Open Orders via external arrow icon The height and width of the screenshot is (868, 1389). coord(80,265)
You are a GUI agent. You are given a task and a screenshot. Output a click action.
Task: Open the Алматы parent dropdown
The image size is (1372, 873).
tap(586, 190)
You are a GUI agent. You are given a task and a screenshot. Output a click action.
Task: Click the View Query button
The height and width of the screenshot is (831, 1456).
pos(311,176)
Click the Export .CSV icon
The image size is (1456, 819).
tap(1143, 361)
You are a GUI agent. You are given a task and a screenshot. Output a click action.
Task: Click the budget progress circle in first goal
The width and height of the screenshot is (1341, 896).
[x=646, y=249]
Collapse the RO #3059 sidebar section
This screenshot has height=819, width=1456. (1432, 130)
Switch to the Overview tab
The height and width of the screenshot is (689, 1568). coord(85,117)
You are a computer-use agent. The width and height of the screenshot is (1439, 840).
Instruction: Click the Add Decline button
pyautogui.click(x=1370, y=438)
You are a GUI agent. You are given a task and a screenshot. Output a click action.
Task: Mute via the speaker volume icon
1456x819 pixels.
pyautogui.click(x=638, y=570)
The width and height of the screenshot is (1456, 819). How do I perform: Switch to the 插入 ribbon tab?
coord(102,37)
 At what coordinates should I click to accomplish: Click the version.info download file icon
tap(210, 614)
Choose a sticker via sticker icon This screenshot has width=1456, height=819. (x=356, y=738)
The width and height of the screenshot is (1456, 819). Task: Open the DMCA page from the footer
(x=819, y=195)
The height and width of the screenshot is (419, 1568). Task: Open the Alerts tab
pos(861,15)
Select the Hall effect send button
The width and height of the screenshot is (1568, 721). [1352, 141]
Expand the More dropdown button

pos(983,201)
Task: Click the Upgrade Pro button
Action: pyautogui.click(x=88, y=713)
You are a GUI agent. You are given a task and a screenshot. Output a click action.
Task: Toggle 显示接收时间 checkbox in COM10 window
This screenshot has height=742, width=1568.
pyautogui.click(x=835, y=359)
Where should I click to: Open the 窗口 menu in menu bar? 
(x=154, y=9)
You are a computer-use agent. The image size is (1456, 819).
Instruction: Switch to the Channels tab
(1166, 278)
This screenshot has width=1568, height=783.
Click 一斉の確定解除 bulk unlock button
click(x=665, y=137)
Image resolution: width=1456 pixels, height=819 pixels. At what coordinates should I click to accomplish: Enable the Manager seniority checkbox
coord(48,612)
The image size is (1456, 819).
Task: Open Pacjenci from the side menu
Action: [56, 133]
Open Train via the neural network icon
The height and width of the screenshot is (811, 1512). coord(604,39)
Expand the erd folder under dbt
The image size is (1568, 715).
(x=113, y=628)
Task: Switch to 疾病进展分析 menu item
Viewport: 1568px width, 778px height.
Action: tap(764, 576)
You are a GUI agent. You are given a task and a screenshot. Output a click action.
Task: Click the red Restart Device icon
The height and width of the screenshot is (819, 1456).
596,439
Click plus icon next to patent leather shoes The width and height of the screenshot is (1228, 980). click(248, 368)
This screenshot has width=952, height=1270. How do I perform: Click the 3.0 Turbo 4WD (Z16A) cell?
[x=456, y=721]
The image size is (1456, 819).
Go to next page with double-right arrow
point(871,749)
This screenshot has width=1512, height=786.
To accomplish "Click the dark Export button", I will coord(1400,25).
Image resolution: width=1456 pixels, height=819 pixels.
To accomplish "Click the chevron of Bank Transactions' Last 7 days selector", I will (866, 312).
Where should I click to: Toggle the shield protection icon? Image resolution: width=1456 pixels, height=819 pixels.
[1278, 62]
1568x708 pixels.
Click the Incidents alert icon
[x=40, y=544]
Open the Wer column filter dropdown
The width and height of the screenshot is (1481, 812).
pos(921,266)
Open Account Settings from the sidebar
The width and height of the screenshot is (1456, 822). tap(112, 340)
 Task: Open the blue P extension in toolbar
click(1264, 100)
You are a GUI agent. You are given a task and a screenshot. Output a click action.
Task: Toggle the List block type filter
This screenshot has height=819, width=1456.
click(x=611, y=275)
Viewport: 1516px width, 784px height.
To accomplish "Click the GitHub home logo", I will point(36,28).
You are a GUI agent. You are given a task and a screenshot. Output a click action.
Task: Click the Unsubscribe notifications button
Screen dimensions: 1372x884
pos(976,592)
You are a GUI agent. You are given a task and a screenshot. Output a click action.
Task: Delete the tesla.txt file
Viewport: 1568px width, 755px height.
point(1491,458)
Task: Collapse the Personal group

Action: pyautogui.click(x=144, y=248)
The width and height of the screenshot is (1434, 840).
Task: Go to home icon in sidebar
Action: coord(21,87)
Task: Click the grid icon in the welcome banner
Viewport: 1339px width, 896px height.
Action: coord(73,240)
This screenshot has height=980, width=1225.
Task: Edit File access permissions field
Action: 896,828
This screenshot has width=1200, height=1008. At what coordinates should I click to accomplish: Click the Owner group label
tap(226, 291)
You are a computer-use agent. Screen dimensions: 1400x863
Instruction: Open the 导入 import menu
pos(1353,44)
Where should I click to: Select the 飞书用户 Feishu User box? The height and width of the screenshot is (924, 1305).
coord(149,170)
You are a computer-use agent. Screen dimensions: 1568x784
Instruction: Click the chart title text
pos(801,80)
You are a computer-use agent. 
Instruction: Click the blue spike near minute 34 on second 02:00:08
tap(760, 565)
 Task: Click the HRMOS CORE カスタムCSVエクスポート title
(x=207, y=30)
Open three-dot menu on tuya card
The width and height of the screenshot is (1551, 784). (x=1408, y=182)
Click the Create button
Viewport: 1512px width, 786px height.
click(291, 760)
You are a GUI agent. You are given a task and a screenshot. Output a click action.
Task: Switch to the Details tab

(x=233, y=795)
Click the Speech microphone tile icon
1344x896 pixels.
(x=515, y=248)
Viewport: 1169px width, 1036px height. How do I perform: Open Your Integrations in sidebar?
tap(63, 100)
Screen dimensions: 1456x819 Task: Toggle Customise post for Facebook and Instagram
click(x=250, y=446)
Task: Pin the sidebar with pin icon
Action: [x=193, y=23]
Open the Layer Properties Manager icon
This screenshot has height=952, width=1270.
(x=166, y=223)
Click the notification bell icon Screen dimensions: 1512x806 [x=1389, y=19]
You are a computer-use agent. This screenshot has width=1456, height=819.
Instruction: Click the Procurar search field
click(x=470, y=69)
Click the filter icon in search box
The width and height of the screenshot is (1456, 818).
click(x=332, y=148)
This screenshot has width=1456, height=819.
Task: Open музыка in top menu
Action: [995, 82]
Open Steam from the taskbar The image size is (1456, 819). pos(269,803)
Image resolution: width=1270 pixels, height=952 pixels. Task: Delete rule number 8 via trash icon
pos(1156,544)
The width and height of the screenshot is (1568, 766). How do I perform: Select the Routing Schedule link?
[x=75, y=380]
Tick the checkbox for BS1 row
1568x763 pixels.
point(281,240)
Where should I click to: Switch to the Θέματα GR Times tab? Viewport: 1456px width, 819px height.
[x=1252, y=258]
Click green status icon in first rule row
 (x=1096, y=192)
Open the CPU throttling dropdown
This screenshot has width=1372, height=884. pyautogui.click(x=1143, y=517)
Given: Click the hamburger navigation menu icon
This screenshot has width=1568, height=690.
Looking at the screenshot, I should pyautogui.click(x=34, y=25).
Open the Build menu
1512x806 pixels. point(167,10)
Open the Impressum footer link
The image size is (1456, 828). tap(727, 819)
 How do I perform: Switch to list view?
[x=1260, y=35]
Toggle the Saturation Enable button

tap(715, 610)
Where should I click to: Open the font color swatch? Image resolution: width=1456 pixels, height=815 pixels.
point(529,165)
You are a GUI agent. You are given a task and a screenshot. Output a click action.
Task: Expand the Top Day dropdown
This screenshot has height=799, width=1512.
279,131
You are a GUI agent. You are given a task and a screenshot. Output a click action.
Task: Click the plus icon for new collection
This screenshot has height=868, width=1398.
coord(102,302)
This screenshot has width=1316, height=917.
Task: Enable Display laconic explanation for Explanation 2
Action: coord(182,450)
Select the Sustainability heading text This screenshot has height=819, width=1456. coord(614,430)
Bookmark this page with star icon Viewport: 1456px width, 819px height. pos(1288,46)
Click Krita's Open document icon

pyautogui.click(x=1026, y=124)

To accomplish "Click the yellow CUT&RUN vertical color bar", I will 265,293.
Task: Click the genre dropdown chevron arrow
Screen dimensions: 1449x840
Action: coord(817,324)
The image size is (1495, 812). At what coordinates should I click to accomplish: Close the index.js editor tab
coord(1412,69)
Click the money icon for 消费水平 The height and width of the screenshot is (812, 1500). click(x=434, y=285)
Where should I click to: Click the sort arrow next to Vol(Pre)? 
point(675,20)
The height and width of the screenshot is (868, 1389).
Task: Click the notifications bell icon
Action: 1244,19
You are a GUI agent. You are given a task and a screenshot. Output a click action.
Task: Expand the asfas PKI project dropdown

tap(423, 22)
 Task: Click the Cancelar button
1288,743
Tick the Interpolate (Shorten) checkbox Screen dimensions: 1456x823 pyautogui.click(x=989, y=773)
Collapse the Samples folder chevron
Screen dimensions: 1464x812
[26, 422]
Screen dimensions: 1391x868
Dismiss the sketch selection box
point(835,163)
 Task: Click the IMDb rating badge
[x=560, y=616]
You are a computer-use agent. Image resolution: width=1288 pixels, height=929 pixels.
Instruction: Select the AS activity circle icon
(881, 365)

———

▸ Work to complete
The lines needed run from the first line of the data through the line containing "Choose a sticker"; give them again exactly and nothing else.

▸ Answer to the exercise
Open Orders via external arrow icon The height and width of the screenshot is (868, 1389). coord(80,265)
You are a GUI agent. You are given a task and a screenshot. Output a click action.
Task: Open the Алматы parent dropdown
The image size is (1372, 873).
tap(586, 190)
You are a GUI agent. You are given a task and a screenshot. Output a click action.
Task: Click the View Query button
The height and width of the screenshot is (831, 1456).
pos(311,176)
Click the Export .CSV icon
The image size is (1456, 819).
tap(1143, 361)
You are a GUI agent. You are given a task and a screenshot. Output a click action.
Task: Click the budget progress circle in first goal
The width and height of the screenshot is (1341, 896).
[x=646, y=249]
Collapse the RO #3059 sidebar section
This screenshot has height=819, width=1456. (1432, 130)
Switch to the Overview tab
The height and width of the screenshot is (689, 1568). coord(85,117)
You are a computer-use agent. The width and height of the screenshot is (1439, 840).
Instruction: Click the Add Decline button
pyautogui.click(x=1370, y=438)
You are a GUI agent. You are given a task and a screenshot. Output a click action.
Task: Mute via the speaker volume icon
1456x819 pixels.
pyautogui.click(x=638, y=570)
The width and height of the screenshot is (1456, 819). How do I perform: Switch to the 插入 ribbon tab?
coord(102,37)
 At what coordinates should I click to accomplish: Click the version.info download file icon
tap(210, 614)
Choose a sticker via sticker icon This screenshot has width=1456, height=819. (x=356, y=738)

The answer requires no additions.